▶ [TEXTE AFFICHÉ]

Car les difficultés des usagers au quotidien sur plusieurs lignes de métro, de RER et de bus inquiètent. « Si ça se passait mal, on porterait atteinte au crédit de la France », a prévenu Jean Castex dans un entretien à L’Équipe. Les autorités multiplient les appels à éviter les transports sur la période, pour ceux qui le peuvent. « Il ne faut pas avoir peur de faire un peu de marche, c’est bon pour la santé », a lâché Valérie Pécresse, à la tête d’Ile-de-France mobilités qui gère les transports franciliens. « C’est peut-être le moment de sortir son vélo », a renchéri le ministre délégué aux Transports, Patrice Vergriete.

Un budget plutôt maitrisé

D’un côté, il y a le budget dédié à l’organisation même des Jeux Olympiques, qu’il s’agisse de payer les agents de sécurité, de location du Stade de France. Ce budget a augmenté de près de 600 000 euros. Le comité d’organisation des jeux, le Cojo, presque intégralement financé par des fonds privé, explique ce surcoût par l’inflation. Il y a aussi un surcoût pour l’autre budget de Paris 2024 : celui de la Solideo, la société chargée de livrer les sites des compétitions, et financé pour moitié par le public. Près de 2 milliards d’euros de plus que prévu, la facture est en hausse de 15%, mais elle reste est plutôt maitrisée, estime Christophe Le Petit du Centre de droit et d’économie du sport.

▶ [RANGÉES FOURNIES]
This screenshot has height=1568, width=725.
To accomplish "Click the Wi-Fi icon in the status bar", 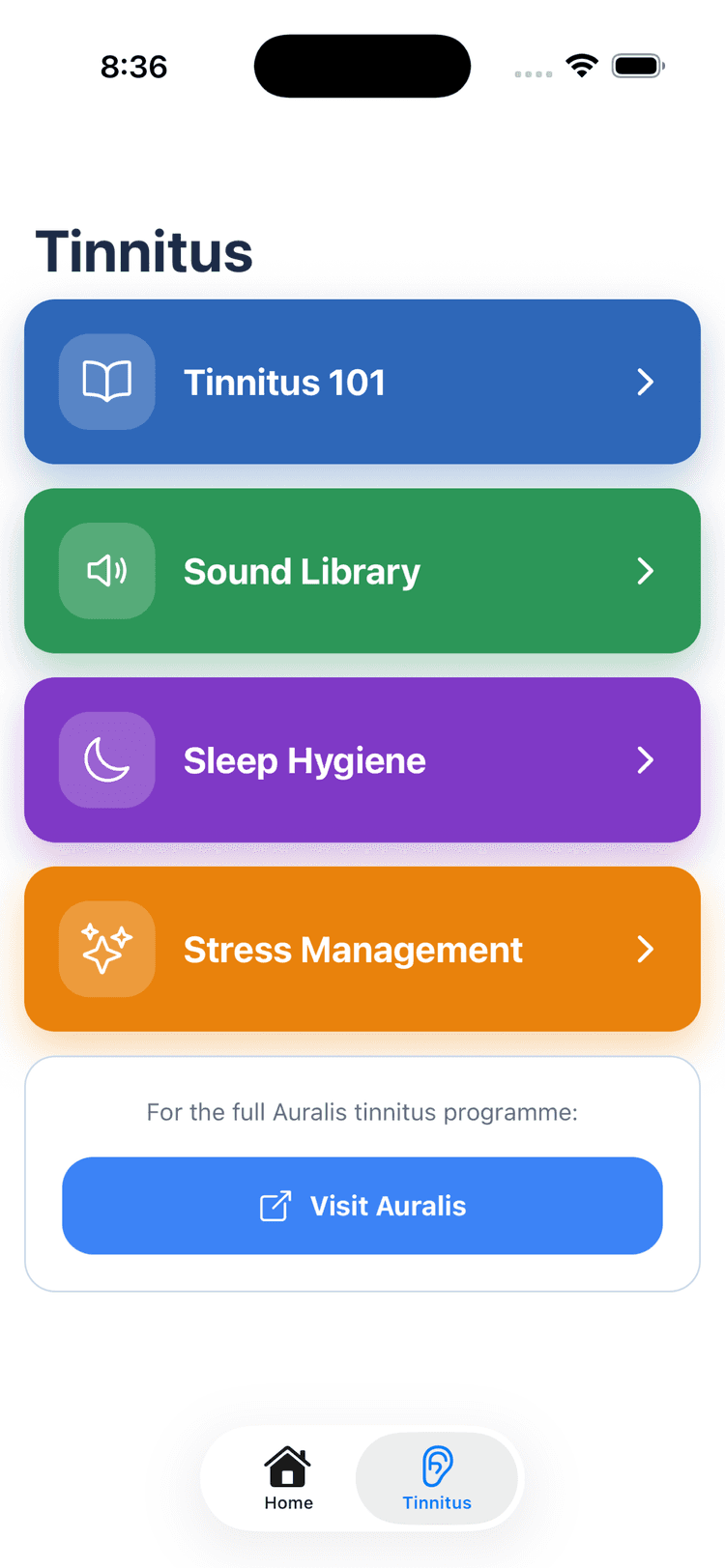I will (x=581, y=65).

---

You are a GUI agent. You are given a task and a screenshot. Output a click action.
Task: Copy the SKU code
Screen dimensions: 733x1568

▶ [OBJECTIF 1]
Convertissez en liste JSON de chaînes les rangées situées entre la ligne contenant « You are a GUI » et celle contenant « Screen dimensions: 733x1568 », bornes incluses. Chaque ligne doit donner une chaîne, et les lignes vides doivent être omises.
▶ [OBJECTIF 2]
Poursuivez le texte sur le budget des Jeux de Paris 2024 à partir de l'endroit où il s'arrête.

▶ [RÉPONSE CORRECTE 1]
[
  "You are a GUI agent. You are given a task and a screenshot. Output a click action.",
  "Task: Copy the SKU code",
  "Screen dimensions: 733x1568"
]

▶ [RÉPONSE CORRECTE 2]
« Le budget global, il est plutôt tenu. Ça fait des jeux de Paris effectivement qui sont plutôt dans la fourchette basse de ce qu’on a pu observer. Notamment quand on en compare Rio à Pékin ou à d’autres d’autres éditions passées. L’un des arguments de la candidature de Paris qui était d’avoir peu d’infrastructures à construire, s’est vérifié. Et donc finalement, c’est souvent là que ce que se déroulent les explosions budgétaires. »

Mais attention, plusieurs dépenses publiques ne figurent pour le moment pas dans le budget des Jeux Olympiques. C’est le cas de la mobilisation des forces de l’ordre ou de l’installation d’espaces pour les fans n’ont pas été chiffrés. La Cour des comptes doit publier un rapport à l’automne 2025.